**Aim of the exercise**
Copy out every one of the rows below word for word, in the same order.

**Information given**
++++++++
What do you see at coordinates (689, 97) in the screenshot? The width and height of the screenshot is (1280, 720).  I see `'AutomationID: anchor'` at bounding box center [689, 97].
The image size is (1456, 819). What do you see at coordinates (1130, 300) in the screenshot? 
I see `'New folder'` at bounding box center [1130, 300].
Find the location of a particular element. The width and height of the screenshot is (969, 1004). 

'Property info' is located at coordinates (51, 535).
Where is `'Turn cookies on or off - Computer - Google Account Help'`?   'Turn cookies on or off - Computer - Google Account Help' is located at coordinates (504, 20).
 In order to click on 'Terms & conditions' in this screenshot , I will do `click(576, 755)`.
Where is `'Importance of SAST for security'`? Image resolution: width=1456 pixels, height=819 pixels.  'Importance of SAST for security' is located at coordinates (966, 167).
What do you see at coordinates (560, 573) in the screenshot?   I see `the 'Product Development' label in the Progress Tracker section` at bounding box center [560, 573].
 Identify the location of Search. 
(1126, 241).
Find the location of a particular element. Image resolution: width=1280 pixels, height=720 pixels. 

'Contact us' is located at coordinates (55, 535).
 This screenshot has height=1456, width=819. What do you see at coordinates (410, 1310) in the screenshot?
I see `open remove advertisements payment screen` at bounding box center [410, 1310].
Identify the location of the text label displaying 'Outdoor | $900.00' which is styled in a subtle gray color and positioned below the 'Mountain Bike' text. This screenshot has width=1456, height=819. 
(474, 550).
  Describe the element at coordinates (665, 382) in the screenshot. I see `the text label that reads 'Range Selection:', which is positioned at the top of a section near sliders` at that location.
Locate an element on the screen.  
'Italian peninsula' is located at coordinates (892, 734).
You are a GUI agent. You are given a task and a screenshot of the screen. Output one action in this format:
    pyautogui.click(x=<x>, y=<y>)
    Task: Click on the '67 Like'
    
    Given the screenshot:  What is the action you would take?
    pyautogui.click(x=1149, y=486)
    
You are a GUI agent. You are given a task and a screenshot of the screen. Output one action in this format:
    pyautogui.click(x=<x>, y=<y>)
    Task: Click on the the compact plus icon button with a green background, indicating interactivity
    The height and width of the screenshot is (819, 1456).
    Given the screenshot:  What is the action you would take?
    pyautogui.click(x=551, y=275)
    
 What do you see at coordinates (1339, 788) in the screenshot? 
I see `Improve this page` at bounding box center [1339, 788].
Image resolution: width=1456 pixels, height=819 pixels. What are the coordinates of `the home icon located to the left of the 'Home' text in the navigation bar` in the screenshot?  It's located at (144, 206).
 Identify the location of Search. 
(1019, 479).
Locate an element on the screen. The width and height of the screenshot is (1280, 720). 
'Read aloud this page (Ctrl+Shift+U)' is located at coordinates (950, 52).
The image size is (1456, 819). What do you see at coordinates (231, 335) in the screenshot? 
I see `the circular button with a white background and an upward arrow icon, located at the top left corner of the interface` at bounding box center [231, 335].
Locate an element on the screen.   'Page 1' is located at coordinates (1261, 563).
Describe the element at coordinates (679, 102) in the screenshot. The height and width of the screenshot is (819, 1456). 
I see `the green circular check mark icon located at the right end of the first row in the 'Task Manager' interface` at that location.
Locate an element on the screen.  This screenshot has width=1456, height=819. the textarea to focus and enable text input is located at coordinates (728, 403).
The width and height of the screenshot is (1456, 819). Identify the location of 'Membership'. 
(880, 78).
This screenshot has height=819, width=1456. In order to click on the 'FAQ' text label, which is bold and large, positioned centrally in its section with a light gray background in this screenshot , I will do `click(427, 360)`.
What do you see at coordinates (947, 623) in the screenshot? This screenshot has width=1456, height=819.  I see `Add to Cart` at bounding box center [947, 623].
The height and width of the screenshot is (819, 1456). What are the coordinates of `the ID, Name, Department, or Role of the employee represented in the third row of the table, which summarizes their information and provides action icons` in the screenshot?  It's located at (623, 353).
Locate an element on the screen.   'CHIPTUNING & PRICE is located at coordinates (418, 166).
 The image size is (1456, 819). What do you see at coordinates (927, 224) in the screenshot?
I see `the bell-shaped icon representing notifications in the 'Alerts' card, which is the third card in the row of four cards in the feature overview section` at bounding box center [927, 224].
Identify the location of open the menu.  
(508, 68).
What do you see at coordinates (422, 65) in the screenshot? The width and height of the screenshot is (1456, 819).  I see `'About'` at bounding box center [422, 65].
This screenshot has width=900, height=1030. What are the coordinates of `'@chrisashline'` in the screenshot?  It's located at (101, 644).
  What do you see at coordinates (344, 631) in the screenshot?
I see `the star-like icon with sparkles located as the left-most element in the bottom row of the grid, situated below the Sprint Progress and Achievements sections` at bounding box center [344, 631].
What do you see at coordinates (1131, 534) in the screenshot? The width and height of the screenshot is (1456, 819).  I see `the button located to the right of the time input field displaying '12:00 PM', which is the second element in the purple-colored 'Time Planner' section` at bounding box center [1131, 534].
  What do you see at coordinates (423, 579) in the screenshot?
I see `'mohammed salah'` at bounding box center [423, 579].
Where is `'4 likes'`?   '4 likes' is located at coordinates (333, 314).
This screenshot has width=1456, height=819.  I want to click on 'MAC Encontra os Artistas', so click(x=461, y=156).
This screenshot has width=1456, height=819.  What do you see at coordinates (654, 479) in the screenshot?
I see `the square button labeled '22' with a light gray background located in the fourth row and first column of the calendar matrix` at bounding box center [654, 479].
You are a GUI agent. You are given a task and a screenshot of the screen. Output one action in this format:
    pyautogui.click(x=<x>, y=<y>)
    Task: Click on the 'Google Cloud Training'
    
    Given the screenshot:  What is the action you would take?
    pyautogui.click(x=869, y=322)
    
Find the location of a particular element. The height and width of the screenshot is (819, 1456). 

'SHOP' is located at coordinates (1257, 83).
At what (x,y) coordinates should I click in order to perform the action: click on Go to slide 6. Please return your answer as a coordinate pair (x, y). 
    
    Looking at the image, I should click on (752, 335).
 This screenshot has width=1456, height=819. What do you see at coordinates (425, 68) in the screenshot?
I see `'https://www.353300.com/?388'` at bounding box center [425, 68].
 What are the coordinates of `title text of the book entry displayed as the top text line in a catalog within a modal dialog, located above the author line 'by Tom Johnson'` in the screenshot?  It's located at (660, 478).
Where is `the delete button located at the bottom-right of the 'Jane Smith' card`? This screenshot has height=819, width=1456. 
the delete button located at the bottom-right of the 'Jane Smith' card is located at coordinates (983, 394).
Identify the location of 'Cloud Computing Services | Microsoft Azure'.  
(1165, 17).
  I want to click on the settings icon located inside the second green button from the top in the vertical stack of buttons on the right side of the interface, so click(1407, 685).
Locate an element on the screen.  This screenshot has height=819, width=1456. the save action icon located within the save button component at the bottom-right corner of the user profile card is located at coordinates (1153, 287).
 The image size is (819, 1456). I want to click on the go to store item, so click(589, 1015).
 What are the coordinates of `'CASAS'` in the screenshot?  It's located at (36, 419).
++++++++
**Answer to the task**
What do you see at coordinates (689, 97) in the screenshot? The width and height of the screenshot is (1280, 720).  I see `'AutomationID: anchor'` at bounding box center [689, 97].
The image size is (1456, 819). What do you see at coordinates (1130, 300) in the screenshot? 
I see `'New folder'` at bounding box center [1130, 300].
Find the location of a particular element. The width and height of the screenshot is (969, 1004). 

'Property info' is located at coordinates (51, 535).
Where is `'Turn cookies on or off - Computer - Google Account Help'`?   'Turn cookies on or off - Computer - Google Account Help' is located at coordinates (504, 20).
 In order to click on 'Terms & conditions' in this screenshot , I will do `click(576, 755)`.
Where is `'Importance of SAST for security'`? Image resolution: width=1456 pixels, height=819 pixels.  'Importance of SAST for security' is located at coordinates (966, 167).
What do you see at coordinates (560, 573) in the screenshot?   I see `the 'Product Development' label in the Progress Tracker section` at bounding box center [560, 573].
 Identify the location of Search. 
(1126, 241).
Find the location of a particular element. Image resolution: width=1280 pixels, height=720 pixels. 

'Contact us' is located at coordinates (55, 535).
 This screenshot has height=1456, width=819. What do you see at coordinates (410, 1310) in the screenshot?
I see `open remove advertisements payment screen` at bounding box center [410, 1310].
Identify the location of the text label displaying 'Outdoor | $900.00' which is styled in a subtle gray color and positioned below the 'Mountain Bike' text. This screenshot has width=1456, height=819. 
(474, 550).
  Describe the element at coordinates (665, 382) in the screenshot. I see `the text label that reads 'Range Selection:', which is positioned at the top of a section near sliders` at that location.
Locate an element on the screen.  
'Italian peninsula' is located at coordinates (892, 734).
You are a GUI agent. You are given a task and a screenshot of the screen. Output one action in this format:
    pyautogui.click(x=<x>, y=<y>)
    Task: Click on the '67 Like'
    
    Given the screenshot:  What is the action you would take?
    pyautogui.click(x=1149, y=486)
    
You are a GUI agent. You are given a task and a screenshot of the screen. Output one action in this format:
    pyautogui.click(x=<x>, y=<y>)
    Task: Click on the the compact plus icon button with a green background, indicating interactivity
    The height and width of the screenshot is (819, 1456).
    Given the screenshot:  What is the action you would take?
    pyautogui.click(x=551, y=275)
    
 What do you see at coordinates (1339, 788) in the screenshot? 
I see `Improve this page` at bounding box center [1339, 788].
Image resolution: width=1456 pixels, height=819 pixels. What are the coordinates of `the home icon located to the left of the 'Home' text in the navigation bar` in the screenshot?  It's located at (144, 206).
 Identify the location of Search. 
(1019, 479).
Locate an element on the screen. The width and height of the screenshot is (1280, 720). 
'Read aloud this page (Ctrl+Shift+U)' is located at coordinates (950, 52).
The image size is (1456, 819). What do you see at coordinates (231, 335) in the screenshot? 
I see `the circular button with a white background and an upward arrow icon, located at the top left corner of the interface` at bounding box center [231, 335].
Locate an element on the screen.   'Page 1' is located at coordinates (1261, 563).
Describe the element at coordinates (679, 102) in the screenshot. The height and width of the screenshot is (819, 1456). 
I see `the green circular check mark icon located at the right end of the first row in the 'Task Manager' interface` at that location.
Locate an element on the screen.  This screenshot has width=1456, height=819. the textarea to focus and enable text input is located at coordinates (728, 403).
The width and height of the screenshot is (1456, 819). Identify the location of 'Membership'. 
(880, 78).
This screenshot has height=819, width=1456. In order to click on the 'FAQ' text label, which is bold and large, positioned centrally in its section with a light gray background in this screenshot , I will do `click(427, 360)`.
What do you see at coordinates (947, 623) in the screenshot? This screenshot has width=1456, height=819.  I see `Add to Cart` at bounding box center [947, 623].
The height and width of the screenshot is (819, 1456). What are the coordinates of `the ID, Name, Department, or Role of the employee represented in the third row of the table, which summarizes their information and provides action icons` in the screenshot?  It's located at (623, 353).
Locate an element on the screen.   'CHIPTUNING & PRICE is located at coordinates (418, 166).
 The image size is (1456, 819). What do you see at coordinates (927, 224) in the screenshot?
I see `the bell-shaped icon representing notifications in the 'Alerts' card, which is the third card in the row of four cards in the feature overview section` at bounding box center [927, 224].
Identify the location of open the menu.  
(508, 68).
What do you see at coordinates (422, 65) in the screenshot? The width and height of the screenshot is (1456, 819).  I see `'About'` at bounding box center [422, 65].
This screenshot has width=900, height=1030. What are the coordinates of `'@chrisashline'` in the screenshot?  It's located at (101, 644).
  What do you see at coordinates (344, 631) in the screenshot?
I see `the star-like icon with sparkles located as the left-most element in the bottom row of the grid, situated below the Sprint Progress and Achievements sections` at bounding box center [344, 631].
What do you see at coordinates (1131, 534) in the screenshot? The width and height of the screenshot is (1456, 819).  I see `the button located to the right of the time input field displaying '12:00 PM', which is the second element in the purple-colored 'Time Planner' section` at bounding box center [1131, 534].
  What do you see at coordinates (423, 579) in the screenshot?
I see `'mohammed salah'` at bounding box center [423, 579].
Where is `'4 likes'`?   '4 likes' is located at coordinates (333, 314).
This screenshot has width=1456, height=819.  I want to click on 'MAC Encontra os Artistas', so click(x=461, y=156).
This screenshot has width=1456, height=819.  What do you see at coordinates (654, 479) in the screenshot?
I see `the square button labeled '22' with a light gray background located in the fourth row and first column of the calendar matrix` at bounding box center [654, 479].
You are a GUI agent. You are given a task and a screenshot of the screen. Output one action in this format:
    pyautogui.click(x=<x>, y=<y>)
    Task: Click on the 'Google Cloud Training'
    
    Given the screenshot:  What is the action you would take?
    pyautogui.click(x=869, y=322)
    
Find the location of a particular element. The height and width of the screenshot is (819, 1456). 

'SHOP' is located at coordinates (1257, 83).
At what (x,y) coordinates should I click in order to perform the action: click on Go to slide 6. Please return your answer as a coordinate pair (x, y). 
    
    Looking at the image, I should click on (752, 335).
 This screenshot has width=1456, height=819. What do you see at coordinates (425, 68) in the screenshot?
I see `'https://www.353300.com/?388'` at bounding box center [425, 68].
 What are the coordinates of `title text of the book entry displayed as the top text line in a catalog within a modal dialog, located above the author line 'by Tom Johnson'` in the screenshot?  It's located at (660, 478).
Where is `the delete button located at the bottom-right of the 'Jane Smith' card`? This screenshot has height=819, width=1456. 
the delete button located at the bottom-right of the 'Jane Smith' card is located at coordinates (983, 394).
Identify the location of 'Cloud Computing Services | Microsoft Azure'.  
(1165, 17).
  I want to click on the settings icon located inside the second green button from the top in the vertical stack of buttons on the right side of the interface, so click(1407, 685).
Locate an element on the screen.  This screenshot has height=819, width=1456. the save action icon located within the save button component at the bottom-right corner of the user profile card is located at coordinates (1153, 287).
 The image size is (819, 1456). I want to click on the go to store item, so click(589, 1015).
 What are the coordinates of `'CASAS'` in the screenshot?  It's located at (36, 419).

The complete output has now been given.